— Required work —
Please render the entries as a Markdown table with the columns Row and Line. Start with the line that contains "The height and width of the screenshot is (582, 699)." and continue through the line that contains "Reply to toddphillips1's". Number each row in Row, put the line in Line, and leave out blank lines.

— Dataset records —
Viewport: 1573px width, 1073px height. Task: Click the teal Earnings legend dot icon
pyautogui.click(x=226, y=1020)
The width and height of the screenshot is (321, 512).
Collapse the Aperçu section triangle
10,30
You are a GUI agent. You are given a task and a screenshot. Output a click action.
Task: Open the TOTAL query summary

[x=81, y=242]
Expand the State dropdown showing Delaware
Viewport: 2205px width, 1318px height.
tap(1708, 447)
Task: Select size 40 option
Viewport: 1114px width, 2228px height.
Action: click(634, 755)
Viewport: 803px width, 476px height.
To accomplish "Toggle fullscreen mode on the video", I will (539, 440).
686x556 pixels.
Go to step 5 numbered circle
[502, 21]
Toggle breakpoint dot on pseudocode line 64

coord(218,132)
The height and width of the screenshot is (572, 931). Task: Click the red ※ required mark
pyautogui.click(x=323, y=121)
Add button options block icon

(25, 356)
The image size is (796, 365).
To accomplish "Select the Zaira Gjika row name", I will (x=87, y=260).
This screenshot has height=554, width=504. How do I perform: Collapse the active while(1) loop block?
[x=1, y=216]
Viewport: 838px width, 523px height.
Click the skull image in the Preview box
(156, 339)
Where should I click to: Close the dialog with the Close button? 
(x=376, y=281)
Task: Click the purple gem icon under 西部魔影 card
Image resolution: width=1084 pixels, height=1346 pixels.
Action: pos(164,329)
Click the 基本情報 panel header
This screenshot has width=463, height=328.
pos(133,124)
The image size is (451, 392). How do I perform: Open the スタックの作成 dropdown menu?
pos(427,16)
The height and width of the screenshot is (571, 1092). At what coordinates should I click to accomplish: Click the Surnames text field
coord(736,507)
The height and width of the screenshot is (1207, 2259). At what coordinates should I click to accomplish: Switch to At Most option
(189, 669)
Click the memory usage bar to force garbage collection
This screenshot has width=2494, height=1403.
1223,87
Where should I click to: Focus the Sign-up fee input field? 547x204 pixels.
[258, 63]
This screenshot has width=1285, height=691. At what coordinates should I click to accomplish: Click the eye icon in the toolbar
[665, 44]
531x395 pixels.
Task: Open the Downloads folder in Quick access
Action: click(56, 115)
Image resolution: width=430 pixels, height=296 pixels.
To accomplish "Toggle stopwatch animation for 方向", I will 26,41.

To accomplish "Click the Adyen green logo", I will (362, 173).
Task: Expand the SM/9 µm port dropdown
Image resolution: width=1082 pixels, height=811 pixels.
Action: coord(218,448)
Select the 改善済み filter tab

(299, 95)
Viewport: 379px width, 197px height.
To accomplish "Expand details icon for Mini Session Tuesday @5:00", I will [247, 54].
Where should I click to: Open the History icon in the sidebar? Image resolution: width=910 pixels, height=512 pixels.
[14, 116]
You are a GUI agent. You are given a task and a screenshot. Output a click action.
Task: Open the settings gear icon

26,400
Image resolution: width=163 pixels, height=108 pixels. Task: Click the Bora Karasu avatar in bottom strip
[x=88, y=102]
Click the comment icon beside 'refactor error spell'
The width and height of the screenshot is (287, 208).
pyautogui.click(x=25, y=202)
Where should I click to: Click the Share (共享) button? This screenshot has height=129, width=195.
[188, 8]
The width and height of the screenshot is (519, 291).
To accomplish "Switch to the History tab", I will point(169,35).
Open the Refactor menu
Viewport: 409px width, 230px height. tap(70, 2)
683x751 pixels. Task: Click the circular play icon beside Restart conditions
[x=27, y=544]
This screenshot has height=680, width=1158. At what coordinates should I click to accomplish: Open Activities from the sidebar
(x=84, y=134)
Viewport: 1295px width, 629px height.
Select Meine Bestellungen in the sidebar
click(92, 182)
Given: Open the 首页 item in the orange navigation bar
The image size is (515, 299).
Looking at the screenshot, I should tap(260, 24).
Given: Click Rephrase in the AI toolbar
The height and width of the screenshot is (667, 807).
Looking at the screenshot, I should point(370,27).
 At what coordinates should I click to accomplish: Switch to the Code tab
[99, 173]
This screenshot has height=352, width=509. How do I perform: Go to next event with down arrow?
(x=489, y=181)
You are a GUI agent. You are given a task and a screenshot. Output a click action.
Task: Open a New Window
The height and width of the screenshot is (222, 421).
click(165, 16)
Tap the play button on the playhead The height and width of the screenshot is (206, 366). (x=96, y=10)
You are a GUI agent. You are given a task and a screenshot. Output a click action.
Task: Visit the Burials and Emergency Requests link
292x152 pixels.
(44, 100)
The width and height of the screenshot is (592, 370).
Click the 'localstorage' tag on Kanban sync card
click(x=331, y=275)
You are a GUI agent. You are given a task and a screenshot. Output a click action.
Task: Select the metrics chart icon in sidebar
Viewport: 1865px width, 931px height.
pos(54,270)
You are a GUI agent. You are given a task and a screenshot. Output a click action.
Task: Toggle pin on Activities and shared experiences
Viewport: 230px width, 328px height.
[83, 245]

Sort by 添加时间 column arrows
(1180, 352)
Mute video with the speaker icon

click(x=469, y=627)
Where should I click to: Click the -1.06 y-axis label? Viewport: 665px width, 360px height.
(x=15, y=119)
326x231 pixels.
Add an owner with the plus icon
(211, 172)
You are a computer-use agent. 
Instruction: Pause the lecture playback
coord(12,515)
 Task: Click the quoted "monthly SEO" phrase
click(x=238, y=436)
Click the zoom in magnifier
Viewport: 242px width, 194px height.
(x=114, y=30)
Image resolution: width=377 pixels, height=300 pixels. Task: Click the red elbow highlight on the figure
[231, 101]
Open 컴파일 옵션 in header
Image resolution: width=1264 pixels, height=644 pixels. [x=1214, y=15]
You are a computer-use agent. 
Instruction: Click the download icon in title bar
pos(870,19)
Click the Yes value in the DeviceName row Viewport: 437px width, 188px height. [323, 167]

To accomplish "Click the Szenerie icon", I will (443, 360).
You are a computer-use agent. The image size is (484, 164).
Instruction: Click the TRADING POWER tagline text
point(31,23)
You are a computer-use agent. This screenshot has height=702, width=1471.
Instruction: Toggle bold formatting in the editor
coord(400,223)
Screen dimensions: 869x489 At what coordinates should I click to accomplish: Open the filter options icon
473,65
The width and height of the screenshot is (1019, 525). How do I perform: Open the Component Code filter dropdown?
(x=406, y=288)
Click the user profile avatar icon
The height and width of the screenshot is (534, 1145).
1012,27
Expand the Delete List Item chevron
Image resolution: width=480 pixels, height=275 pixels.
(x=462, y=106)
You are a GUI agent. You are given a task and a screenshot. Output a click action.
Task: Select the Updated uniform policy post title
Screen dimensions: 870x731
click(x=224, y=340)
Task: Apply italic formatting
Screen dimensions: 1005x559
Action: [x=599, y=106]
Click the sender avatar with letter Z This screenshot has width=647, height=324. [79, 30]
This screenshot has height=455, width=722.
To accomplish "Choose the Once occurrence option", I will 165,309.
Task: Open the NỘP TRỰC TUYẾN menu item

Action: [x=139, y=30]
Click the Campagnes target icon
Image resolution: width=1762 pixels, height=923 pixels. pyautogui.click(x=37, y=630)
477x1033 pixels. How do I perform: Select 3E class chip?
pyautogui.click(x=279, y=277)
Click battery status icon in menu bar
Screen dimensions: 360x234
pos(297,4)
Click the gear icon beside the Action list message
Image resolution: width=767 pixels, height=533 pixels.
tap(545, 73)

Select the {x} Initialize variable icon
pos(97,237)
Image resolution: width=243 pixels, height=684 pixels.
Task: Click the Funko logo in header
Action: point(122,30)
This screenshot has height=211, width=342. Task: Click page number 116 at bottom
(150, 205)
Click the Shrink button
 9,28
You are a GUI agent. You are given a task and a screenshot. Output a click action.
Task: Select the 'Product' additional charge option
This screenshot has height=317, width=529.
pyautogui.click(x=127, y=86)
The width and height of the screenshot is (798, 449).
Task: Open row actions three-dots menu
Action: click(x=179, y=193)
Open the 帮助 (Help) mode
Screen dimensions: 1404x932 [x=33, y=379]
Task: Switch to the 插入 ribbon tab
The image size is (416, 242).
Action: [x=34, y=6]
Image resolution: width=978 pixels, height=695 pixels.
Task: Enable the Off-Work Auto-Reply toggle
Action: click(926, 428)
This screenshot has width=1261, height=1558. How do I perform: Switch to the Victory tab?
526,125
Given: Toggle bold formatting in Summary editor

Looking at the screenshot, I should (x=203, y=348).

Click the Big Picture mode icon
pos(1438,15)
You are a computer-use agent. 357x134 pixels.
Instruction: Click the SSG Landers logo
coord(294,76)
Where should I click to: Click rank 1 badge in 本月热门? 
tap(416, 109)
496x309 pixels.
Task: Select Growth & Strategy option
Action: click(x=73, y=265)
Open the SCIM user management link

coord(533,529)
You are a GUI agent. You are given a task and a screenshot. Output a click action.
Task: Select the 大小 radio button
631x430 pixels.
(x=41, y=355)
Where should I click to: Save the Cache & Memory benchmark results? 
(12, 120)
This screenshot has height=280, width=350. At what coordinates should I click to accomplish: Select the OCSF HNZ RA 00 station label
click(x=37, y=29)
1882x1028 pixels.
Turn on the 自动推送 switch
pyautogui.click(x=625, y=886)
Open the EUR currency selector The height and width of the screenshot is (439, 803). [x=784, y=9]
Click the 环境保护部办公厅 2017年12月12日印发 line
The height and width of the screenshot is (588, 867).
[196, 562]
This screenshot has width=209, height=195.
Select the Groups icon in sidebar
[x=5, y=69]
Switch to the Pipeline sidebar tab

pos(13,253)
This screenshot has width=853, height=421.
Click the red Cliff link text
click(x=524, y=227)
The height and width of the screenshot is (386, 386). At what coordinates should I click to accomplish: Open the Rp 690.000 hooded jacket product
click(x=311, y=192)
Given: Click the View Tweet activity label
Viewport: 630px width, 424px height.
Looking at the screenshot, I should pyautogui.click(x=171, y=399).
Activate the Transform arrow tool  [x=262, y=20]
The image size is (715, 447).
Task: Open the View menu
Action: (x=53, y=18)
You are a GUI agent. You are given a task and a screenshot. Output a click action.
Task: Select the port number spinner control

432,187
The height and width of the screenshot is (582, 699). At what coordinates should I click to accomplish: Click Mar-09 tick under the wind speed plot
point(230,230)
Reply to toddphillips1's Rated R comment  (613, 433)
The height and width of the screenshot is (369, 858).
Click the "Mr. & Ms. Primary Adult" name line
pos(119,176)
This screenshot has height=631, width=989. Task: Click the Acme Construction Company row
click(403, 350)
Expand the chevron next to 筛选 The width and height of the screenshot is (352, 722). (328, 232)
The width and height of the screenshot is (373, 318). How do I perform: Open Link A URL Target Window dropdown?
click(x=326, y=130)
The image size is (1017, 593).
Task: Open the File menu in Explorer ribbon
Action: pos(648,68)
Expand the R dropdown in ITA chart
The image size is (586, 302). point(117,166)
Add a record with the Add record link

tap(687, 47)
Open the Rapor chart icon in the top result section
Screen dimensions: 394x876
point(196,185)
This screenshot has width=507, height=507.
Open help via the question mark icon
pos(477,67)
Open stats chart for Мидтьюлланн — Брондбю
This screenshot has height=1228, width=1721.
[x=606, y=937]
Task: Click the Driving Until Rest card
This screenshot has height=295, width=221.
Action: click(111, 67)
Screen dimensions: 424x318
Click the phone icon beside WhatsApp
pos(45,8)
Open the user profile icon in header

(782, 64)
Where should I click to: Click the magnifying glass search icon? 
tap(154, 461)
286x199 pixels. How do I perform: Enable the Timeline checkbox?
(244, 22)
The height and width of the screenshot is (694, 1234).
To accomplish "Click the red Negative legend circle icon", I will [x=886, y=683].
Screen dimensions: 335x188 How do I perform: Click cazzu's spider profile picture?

— The answer —
| Row | Line |
|---|---|
| 1 | The height and width of the screenshot is (582, 699). At what coordinates should I click to accomplish: Click Mar-09 tick under the wind speed plot |
| 2 | point(230,230) |
| 3 | Reply to toddphillips1's Rated R comment  (613, 433) |